Over all sectors (including commercial, industrial, dairy, lifestyle and residential) the capital value has increased 21.4 per cent since the 2012 revaluation, and the land value has increased 30.2 per cent.
For residential property, the average house value (capital value) excluding chattels has increased 27.2 per cent to $441,525 since the 2012 revaluation. The average section value (land value) has increased 36.8 per cent to $220,422.
Click here to see a breakdown of the changes across the city
In general, capital values have increased between 22 per cent and 32.5 per cent in most suburbs. The exception is in the CBD where capital values increased by 2.2 per cent, and in the Frankton area where capital values have increased by 18.6 per cent. There are not many residential properties in the CBD and the slight increases have mainly been driven by the level of demand for residential apartments.

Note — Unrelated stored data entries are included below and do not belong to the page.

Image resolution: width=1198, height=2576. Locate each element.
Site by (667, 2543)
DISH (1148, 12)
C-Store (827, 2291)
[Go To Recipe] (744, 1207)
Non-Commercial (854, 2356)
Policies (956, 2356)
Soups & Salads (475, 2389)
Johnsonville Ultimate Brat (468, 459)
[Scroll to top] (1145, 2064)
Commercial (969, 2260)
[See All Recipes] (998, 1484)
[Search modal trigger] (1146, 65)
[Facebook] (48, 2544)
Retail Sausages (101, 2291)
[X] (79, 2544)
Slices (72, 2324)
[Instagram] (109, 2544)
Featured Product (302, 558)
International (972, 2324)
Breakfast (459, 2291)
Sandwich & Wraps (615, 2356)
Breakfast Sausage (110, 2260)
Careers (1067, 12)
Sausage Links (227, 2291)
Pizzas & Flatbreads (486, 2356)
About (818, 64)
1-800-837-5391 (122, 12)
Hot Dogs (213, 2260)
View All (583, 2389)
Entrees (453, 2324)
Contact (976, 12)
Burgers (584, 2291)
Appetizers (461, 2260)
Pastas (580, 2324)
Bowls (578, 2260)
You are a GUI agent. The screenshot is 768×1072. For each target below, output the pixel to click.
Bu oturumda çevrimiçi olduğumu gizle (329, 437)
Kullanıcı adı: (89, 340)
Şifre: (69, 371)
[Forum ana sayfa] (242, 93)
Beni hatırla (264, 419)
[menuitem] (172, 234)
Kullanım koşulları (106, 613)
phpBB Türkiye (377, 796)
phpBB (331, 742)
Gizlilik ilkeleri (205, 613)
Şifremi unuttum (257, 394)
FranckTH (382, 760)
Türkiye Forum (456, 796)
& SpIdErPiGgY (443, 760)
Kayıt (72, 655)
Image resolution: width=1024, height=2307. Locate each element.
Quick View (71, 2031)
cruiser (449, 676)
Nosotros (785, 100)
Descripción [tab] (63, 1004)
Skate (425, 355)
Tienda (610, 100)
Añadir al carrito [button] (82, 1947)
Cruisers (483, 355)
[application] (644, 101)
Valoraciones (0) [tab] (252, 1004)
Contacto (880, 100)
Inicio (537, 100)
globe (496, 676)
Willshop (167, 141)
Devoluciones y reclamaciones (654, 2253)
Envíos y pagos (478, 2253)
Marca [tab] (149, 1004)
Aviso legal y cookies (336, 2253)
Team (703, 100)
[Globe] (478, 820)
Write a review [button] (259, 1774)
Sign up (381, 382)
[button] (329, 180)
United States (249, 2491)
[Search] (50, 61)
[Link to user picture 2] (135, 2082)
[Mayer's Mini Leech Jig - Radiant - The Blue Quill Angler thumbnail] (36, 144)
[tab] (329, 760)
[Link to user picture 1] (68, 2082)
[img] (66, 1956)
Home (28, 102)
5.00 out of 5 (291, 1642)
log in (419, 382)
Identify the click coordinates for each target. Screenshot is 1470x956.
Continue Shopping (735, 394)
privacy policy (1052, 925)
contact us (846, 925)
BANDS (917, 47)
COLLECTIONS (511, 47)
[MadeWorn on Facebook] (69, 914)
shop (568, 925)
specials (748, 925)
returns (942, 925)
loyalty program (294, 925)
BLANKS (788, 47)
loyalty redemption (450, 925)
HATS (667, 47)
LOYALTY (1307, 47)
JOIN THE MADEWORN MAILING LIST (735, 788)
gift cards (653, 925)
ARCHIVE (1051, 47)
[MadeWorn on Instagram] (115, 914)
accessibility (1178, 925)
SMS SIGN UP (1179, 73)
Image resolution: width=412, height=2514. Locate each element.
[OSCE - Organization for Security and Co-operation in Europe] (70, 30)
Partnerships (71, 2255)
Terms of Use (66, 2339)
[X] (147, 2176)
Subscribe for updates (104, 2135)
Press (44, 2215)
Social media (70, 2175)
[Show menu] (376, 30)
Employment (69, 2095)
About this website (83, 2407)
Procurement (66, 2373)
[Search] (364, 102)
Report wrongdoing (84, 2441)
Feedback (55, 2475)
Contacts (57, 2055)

Land values have increased between 20.7 per cent and 40.9 per cent in most suburbs. The exceptions are in the city where land values only increased by 5 per cent and – at the other end of the scale – in the Melville, Glenview, Pukete, St Andrews and Frankton areas where land values increased between 46.6 per cent and 50.6 per cent. The increases in these areas are a result of new subdivision developments such as Titoki Park and Northbrook in Pukete and as a result of increasing sales prices for both improved and vacant properties in these areas.
The residential market in Hamilton in the months leading up to the revaluation date of 1 September was extremely buoyant. Sales prices increased exponentially on the back of strong demand from first home buyers and investors. This has resulted in increased rating values across the city.